Removing major-upgrade-pacemaker-converge.yaml and running deploy:

stack@instack:~>>> cat deploy.ha.ceph.ipv6.ssl.8.0

export THT=~/templates/my-overcloud-8.0
openstack overcloud deploy --templates $THT \
-e $THT/environments/network-isolation-v6.yaml \
-e ~/templates/network-environment-8.0-v6.yaml \
-e $THT/environments/storage-environment.yaml \
-e ~/templates/enable-tls.yaml \
-e ~/templates/inject-trust-anchor.yaml \
--control-scale 3 \
--compute-scale 1 \
--ceph-storage-scale 2 \
--ntp-server clock.redhat.com \
--libvirt-type qemu

ended with:

{
  "status": "FAILED", 
  "server_id": "9e1aca53-99b3-4d00-a825-678ef7c9348c", 
  "config_id": "cd969547-ca04-44b8-b819-1adf729e63fd", 
  "output_values": {
    "deploy_stdout": "Started yum_update.sh on server 9e1aca53-99b3-4d00-a825-678ef7c9348c at Thu Apr  7 12:52:02 UTC 2016\nDumping Pacemaker config\nChecking for missing constraints\n  start openstack-nova-novncproxy-clone then start openstack-nova-api-clone (kind:Mandatory)\n  start rabbitmq-clone then start openstack-keystone-clone (kind:Mandatory)\n  promote galera-master then start openstack-keystone-clone (kind:Mandatory)\n Clone Set: haproxy-clone [haproxy]\n  start haproxy-clone then start openstack-keystone-clone (kind:Mandatory)\n  start memcached-clone then start openstack-keystone-clone (kind:Mandatory)\n  promote redis-master then start openstack-ceilometer-central-clone (kind:Mandatory) (Options: require-all=false)\n  start neutron-server-clone then start neutron-openvswitch-agent-clone (kind:Mandatory)\nresource-stickiness: INFINITY\nSetting resource start/stop timeouts\nMaking sure rabbitmq has the notify=true meta parameter\nApplying new Pacemaker config\nERROR failed to apply new pacemaker config\n", 
    "deploy_stderr": "Error: unable to push cib\nCall cib_replace failed (-205): Update was older than existing configuration\n\n", 
    "update_managed_packages": "false", 
    "deploy_status_code": 1
  }, 
  "creation_time": "2016-04-06T10:47:19", 
  "updated_time": "2016-04-07T12:52:21", 
  "input_values": {}, 
  "action": "UPDATE", 
  "status_reason": "deploy_status_code : Deployment exited with non-zero status code: 1", 
  "id": "37bb7abe-f286-44d3-8089-0e5f798815b0"
}

Comment 4 Alexander Chuzhoy 2016-04-07 13:11:21 UTC

I'm able to scale down from the failed scale up just fine. Tried several times already.
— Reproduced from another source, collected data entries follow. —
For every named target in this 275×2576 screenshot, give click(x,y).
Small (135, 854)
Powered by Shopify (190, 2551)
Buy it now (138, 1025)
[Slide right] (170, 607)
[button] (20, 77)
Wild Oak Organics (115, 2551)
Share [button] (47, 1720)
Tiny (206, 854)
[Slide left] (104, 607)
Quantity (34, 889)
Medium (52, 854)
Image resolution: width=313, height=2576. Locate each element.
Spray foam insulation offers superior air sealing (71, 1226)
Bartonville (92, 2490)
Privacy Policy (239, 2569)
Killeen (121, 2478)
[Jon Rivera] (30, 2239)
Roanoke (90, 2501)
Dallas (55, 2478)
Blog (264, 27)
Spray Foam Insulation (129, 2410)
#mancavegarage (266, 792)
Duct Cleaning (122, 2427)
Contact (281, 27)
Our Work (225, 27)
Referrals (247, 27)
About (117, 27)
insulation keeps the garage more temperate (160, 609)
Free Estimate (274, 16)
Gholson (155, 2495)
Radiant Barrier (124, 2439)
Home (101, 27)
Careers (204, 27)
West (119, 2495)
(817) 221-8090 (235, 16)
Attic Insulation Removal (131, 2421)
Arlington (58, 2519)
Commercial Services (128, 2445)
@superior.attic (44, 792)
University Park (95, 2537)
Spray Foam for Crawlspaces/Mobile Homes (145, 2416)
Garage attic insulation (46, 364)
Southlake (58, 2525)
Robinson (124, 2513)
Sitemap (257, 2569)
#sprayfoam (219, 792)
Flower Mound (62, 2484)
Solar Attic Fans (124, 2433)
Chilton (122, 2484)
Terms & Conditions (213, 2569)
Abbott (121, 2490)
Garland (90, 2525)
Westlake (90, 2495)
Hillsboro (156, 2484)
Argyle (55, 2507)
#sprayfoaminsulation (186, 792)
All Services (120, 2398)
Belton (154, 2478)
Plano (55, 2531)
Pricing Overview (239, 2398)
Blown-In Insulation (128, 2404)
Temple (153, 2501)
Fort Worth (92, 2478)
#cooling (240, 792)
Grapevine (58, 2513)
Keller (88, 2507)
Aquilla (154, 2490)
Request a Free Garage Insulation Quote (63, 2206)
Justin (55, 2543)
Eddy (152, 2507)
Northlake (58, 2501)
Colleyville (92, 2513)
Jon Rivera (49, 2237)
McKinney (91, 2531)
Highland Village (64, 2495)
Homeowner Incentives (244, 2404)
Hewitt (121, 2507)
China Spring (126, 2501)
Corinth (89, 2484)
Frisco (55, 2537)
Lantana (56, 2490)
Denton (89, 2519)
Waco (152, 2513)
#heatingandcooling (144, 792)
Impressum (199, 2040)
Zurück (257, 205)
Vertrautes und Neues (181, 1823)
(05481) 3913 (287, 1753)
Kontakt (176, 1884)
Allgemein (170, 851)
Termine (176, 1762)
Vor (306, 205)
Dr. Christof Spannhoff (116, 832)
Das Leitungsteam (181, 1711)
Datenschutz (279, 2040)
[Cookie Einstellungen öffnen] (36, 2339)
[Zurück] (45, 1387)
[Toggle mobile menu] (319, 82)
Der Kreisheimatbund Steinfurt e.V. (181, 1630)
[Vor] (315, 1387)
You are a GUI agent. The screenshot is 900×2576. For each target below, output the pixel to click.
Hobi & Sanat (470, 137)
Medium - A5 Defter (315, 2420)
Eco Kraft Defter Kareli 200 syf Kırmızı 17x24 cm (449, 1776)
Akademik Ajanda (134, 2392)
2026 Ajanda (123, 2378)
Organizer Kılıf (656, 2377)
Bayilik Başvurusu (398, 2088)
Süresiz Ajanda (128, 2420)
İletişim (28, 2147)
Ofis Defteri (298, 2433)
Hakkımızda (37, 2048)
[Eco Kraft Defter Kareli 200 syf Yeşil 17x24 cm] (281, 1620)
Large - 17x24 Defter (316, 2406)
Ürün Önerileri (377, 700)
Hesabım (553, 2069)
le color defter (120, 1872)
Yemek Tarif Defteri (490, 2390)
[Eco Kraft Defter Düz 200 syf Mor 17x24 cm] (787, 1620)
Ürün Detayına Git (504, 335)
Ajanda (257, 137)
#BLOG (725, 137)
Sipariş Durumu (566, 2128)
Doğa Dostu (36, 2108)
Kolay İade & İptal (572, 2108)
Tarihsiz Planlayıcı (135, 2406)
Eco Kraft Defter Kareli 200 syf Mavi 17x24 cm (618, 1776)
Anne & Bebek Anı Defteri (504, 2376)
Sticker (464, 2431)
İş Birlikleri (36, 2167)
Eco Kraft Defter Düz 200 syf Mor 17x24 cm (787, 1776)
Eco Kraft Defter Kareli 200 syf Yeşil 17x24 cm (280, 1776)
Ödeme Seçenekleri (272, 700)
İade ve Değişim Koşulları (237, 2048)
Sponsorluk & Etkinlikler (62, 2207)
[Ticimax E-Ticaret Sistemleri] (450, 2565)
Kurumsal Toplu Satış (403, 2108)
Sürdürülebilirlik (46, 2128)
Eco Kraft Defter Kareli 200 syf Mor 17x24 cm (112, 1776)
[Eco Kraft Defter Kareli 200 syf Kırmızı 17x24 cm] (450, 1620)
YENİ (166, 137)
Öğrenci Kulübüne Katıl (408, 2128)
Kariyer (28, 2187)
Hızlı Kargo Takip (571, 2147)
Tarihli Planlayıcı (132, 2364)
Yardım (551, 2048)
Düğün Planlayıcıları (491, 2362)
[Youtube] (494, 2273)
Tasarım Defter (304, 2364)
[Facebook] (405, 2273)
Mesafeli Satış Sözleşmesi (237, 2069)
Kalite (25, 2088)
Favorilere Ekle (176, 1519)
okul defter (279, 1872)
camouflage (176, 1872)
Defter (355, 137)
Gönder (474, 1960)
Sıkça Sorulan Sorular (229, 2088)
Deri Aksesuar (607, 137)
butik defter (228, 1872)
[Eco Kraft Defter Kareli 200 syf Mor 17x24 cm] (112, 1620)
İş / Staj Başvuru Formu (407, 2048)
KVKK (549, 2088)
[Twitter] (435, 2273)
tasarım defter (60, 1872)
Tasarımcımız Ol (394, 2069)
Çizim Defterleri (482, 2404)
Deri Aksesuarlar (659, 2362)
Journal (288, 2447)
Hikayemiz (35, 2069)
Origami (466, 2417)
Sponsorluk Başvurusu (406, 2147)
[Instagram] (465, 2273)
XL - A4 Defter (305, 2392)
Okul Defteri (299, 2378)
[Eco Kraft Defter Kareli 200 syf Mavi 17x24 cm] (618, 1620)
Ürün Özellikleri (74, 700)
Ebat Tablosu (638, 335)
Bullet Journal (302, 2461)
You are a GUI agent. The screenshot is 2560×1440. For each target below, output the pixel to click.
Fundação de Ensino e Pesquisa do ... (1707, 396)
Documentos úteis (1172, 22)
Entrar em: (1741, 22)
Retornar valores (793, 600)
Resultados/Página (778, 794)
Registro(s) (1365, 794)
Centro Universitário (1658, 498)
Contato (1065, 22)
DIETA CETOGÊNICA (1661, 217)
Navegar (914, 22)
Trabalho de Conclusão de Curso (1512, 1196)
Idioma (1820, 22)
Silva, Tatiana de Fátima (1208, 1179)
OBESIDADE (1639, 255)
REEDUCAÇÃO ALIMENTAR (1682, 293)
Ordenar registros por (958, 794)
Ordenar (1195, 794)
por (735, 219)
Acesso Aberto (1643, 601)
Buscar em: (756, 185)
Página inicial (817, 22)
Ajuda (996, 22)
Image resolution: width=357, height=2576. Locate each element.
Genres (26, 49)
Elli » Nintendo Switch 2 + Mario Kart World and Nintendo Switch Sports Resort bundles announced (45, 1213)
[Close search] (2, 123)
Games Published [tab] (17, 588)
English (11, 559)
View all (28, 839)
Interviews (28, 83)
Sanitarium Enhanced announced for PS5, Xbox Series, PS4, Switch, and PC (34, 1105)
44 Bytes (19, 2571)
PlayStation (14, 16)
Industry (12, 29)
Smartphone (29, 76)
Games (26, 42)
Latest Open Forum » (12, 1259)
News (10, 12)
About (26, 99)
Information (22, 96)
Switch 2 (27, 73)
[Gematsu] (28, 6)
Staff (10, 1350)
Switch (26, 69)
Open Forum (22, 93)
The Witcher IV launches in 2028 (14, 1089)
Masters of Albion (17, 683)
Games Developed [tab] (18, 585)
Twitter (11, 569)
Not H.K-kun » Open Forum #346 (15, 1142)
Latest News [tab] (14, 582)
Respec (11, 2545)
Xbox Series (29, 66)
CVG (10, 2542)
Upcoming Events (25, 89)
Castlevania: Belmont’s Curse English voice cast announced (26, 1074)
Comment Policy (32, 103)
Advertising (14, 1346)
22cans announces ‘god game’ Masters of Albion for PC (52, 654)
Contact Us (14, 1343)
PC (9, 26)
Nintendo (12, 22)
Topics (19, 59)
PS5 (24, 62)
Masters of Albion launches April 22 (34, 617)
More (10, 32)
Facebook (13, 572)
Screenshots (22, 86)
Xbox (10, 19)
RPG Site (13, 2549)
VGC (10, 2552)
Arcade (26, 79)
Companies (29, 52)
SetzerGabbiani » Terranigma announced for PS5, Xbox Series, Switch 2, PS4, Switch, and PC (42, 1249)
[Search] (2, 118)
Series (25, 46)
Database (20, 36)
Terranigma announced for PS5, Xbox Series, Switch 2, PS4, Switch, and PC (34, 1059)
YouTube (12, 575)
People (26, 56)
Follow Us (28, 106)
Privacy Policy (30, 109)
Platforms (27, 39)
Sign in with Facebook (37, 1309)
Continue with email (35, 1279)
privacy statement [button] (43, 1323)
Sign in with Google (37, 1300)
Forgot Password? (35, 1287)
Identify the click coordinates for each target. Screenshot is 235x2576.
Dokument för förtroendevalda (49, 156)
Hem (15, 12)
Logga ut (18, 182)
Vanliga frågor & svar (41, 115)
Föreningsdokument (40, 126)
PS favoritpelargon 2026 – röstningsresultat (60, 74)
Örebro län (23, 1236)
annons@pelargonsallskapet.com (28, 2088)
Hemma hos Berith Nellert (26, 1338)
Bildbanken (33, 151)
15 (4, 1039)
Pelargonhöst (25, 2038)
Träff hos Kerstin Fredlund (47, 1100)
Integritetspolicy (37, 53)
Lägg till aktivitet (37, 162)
Comment 5 Jaromir Coufal 2016-04-07 13:39:41 UTC

No blocker, there is revert back, quick 0 day or close to that day async is fine.

Comment 6 Jiri Stransky 2016-04-12 17:12:54 UTC

T-h-t part submitted too [1] but to allow the upgrades job to pass upstream, 2 more patches need to be merged first [2][3].

The upstream upgrades job doesn't test full upgrades just yet, but it tests a stack-update, so it does test the involved code at least partially.

[1] https://review.openstack.org/#/c/304094
[2] https://review.openstack.org/#/c/296592
[3] https://review.openstack.org/#/c/304592

Comment 7 Alexander Chuzhoy 2016-04-14 15:56:47 UTC

After adding "UpdateIdentifier:" to the parameter_defaults section of the included environmant file, was able to re-run the deployment command successfully post upgrade.